- REQUIRED ACTION -
Will you write out, word for word, every line from the one with "Screen dimensions: 524x766" to the final line of the data below, with the pictures left out?

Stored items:
Segment Open
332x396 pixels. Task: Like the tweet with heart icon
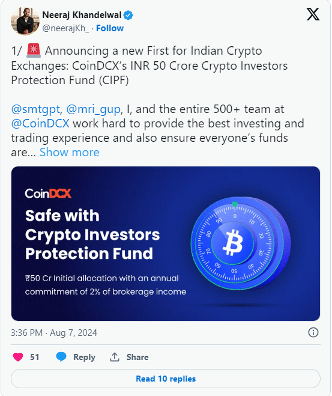point(18,357)
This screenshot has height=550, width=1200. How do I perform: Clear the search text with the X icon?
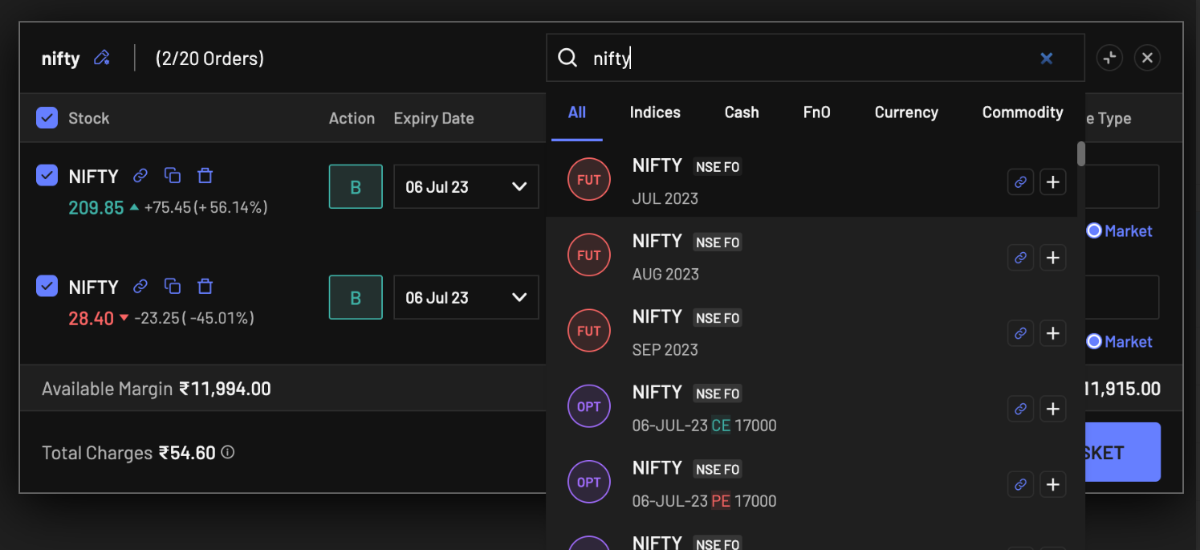coord(1046,58)
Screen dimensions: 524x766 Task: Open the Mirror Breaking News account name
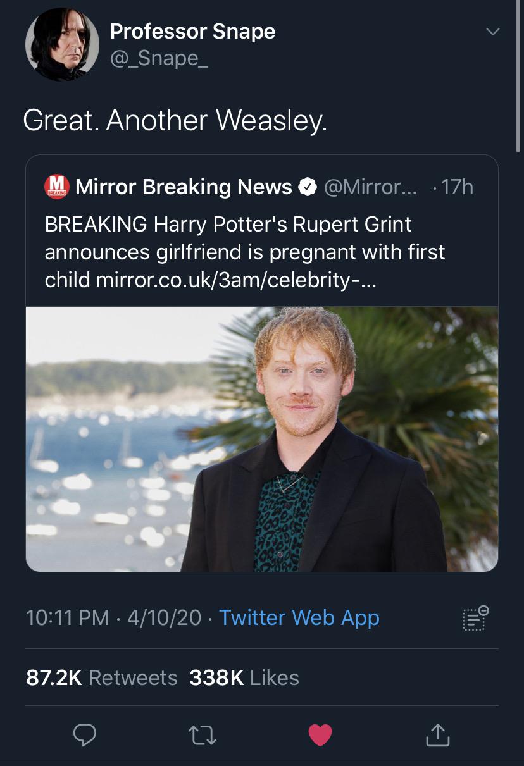click(x=184, y=187)
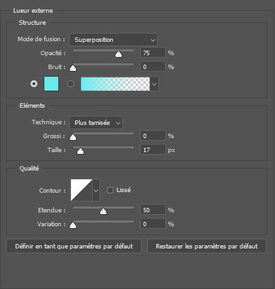Expand the gradient picker arrow
This screenshot has height=289, width=275.
pyautogui.click(x=154, y=84)
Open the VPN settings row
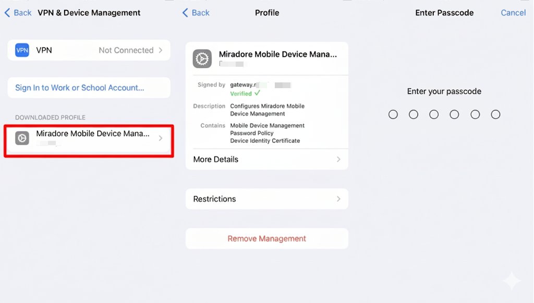 (x=89, y=50)
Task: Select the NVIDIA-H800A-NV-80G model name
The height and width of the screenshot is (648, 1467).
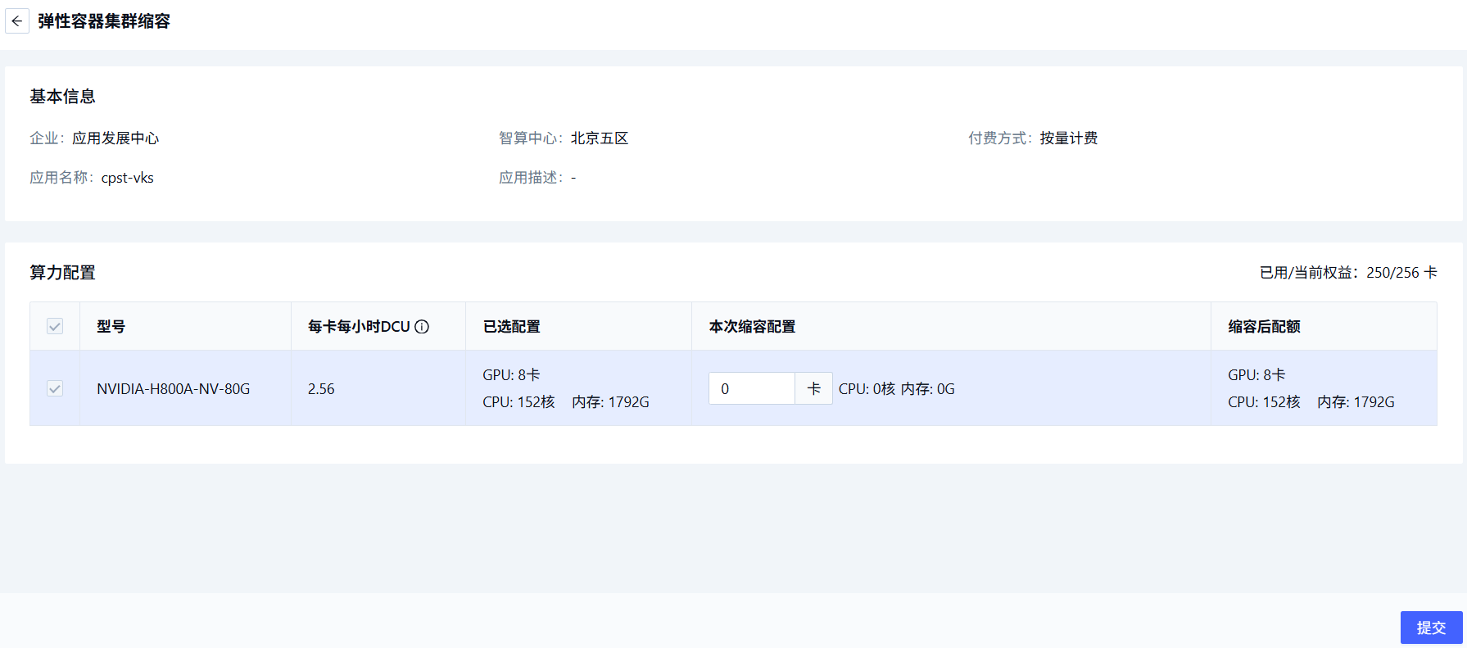Action: click(173, 389)
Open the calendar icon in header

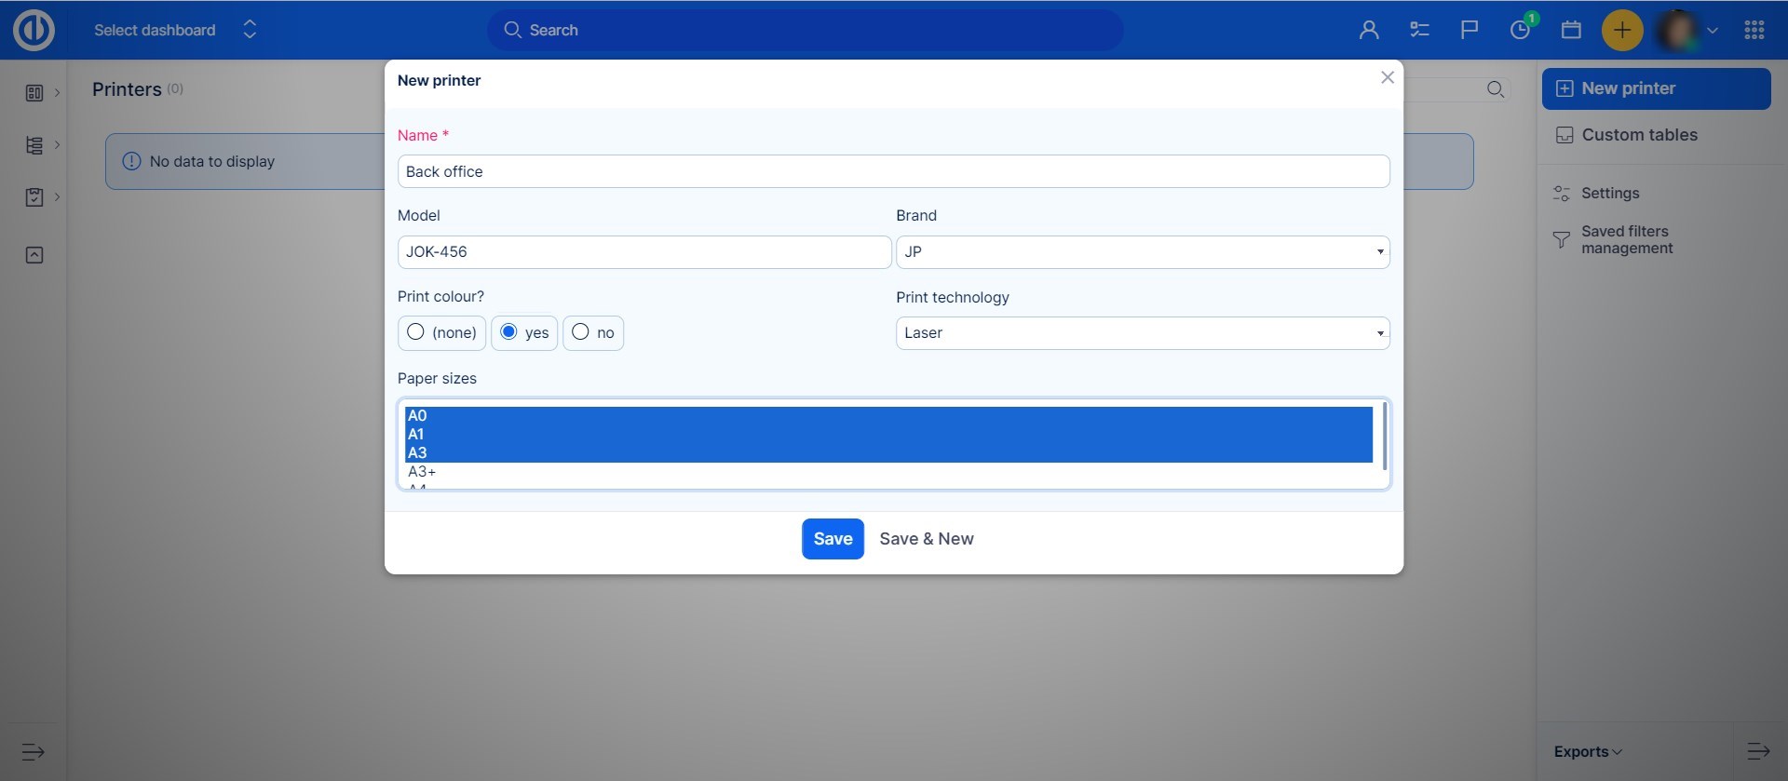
Segment Closed
- EXERCISE OUTPUT -
Screen dimensions: 524x766 Task: Open the Mirror Breaking News account name
click(x=184, y=187)
Expand the gradient picker arrow
This screenshot has height=289, width=275.
pyautogui.click(x=154, y=84)
Open the VPN settings row
 (x=89, y=50)
Task: Select the NVIDIA-H800A-NV-80G model name
The height and width of the screenshot is (648, 1467).
Action: click(173, 389)
Open the calendar icon in header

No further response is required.